Implicit in the above extracts is the admission by the Claimants that rent was owed to the defendant and was withheld. In other word
the claimant’s rent was in arrears. There is no denial of the receipt of the defendant’s notices to quit or any challenge
to their validity.
- In short and without saying so, the claimants rely on their substantive claim as being their so-called defence to the counterclaim
in so far as it raises the legality and enforceability of the tenancy agreement including the validity of any rental increases. There
is no denial however that rent was owed in arrears and had not been fully paid.
- Having carefully considered the competing submissions and mindful that the claimants bear the onus of satisfying the Court, I can
confidently say I prefer and accept the submissions of defence counsel that the rented premises was being managed by Caillard Kaddour,
a real estate firm acting as agent for the property owner (defendant company) and with ostensible authority to execute the tenancy
agreement on the defendant company’s behalf (see: para. 4 of the amended defence).
- As defence counsel writes:
“at the time of entering the tenancy agreement and subsequent renewal of same, the said agreement was never an issue until the defendant/counterclaimant
commenced proceeding to recover rental arrears”
and
“The rental increase was not an issue and the claimants paid the rental increase until about May 2012 when the ceased to pay the rent”.
and lastly:
“The claimant has at the very outset acknowledged and admitted the rental arrears and has paid part of the arrears (in the sum of VT1,000,000)”.

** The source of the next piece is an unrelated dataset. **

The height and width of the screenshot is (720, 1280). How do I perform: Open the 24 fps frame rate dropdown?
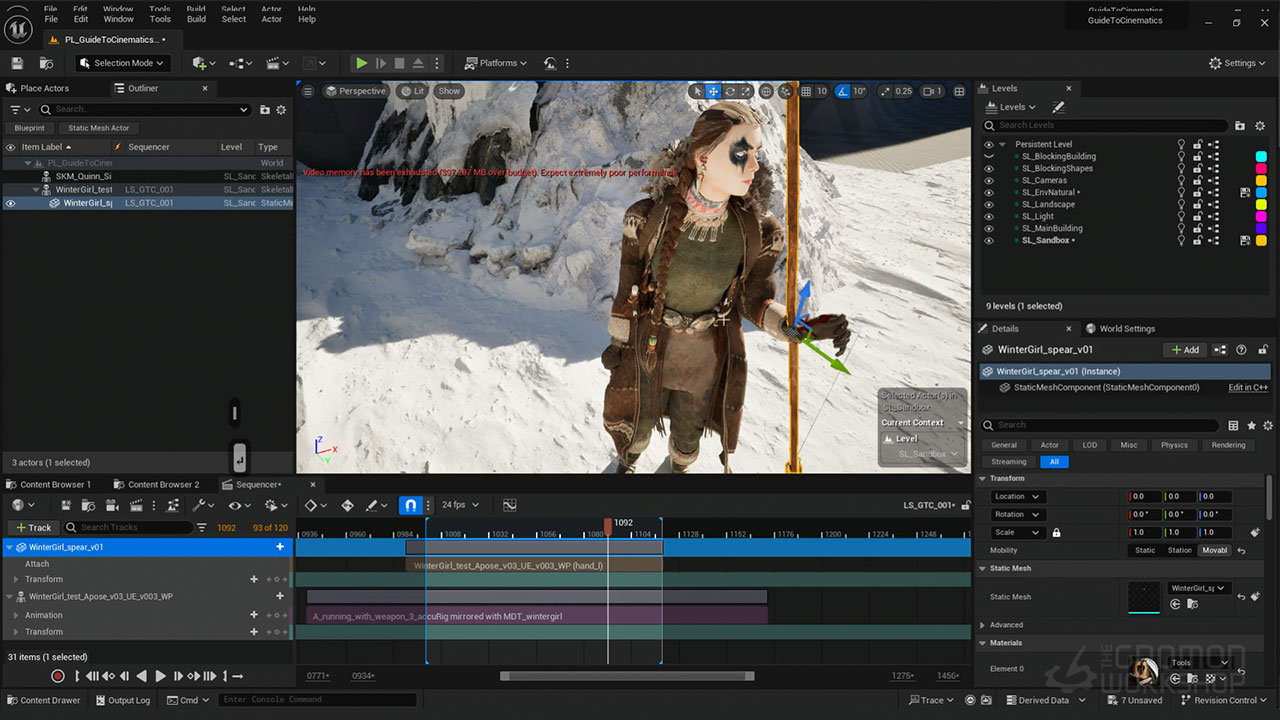[460, 505]
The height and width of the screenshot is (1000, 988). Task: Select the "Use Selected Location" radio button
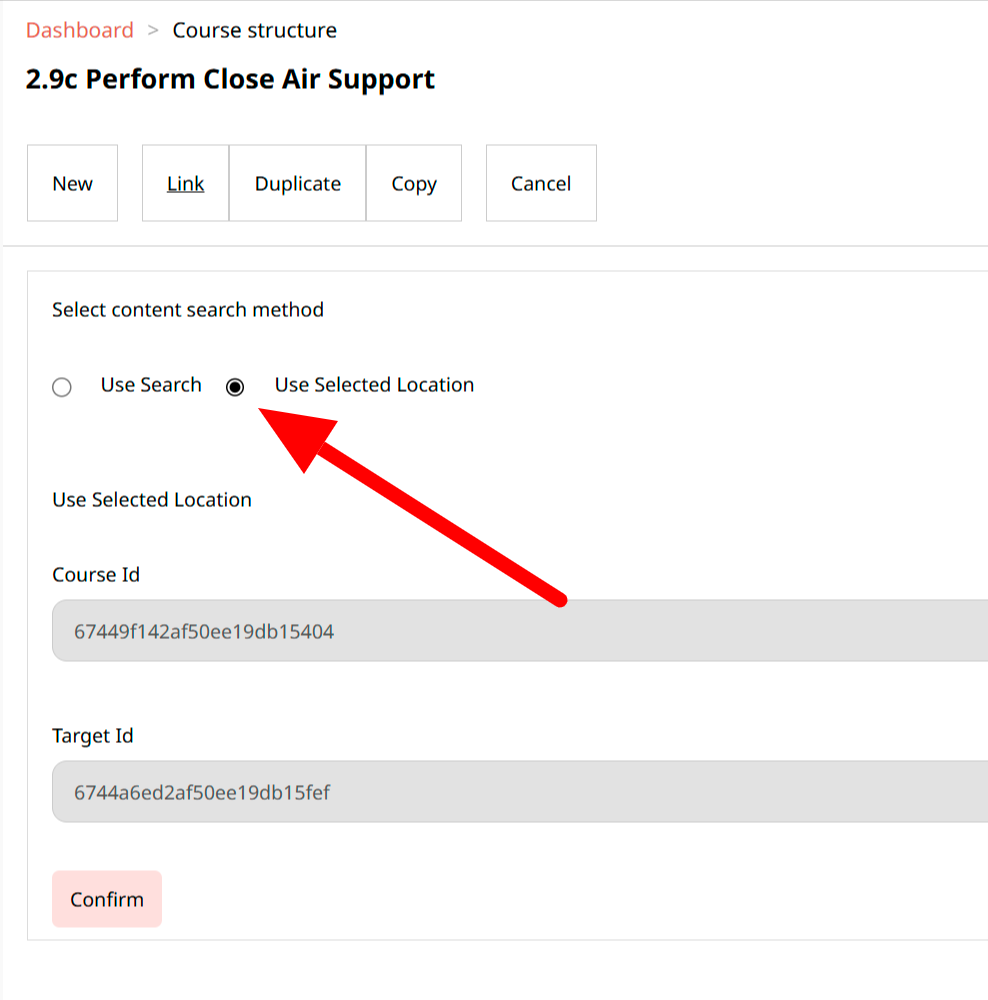tap(234, 387)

- Furthermore Section 46(b) of the Companies Act provides:
“(b) a contract which if made between private persons would be by law required to be in writing, signed by the parties to be charged,
may be made on behalf of the company in writing signed by any person acting under tis authority express or implied”
And by subsection (2):
“a contract made according to this Section shall be effectual in law, and shall bind the company and its successors and all other parties
thereto”.
- In light of the foregoing there is no merit in the claimant’s assertion that the written tenancy agreement was invalid and unenforceable.
Accordingly, I am also not satisfied that the claimants have raised an “arguable defence” to the defendant’s counterclaim for rental arrears and for vacant possession.
- The application to set aside the default judgment is dismissed with costs summarily assessed at VT100,000.
DATED at Port Vila, this 23rd day of June, 2017.
BY THE COURT
D. V. FATIAKI
Judge.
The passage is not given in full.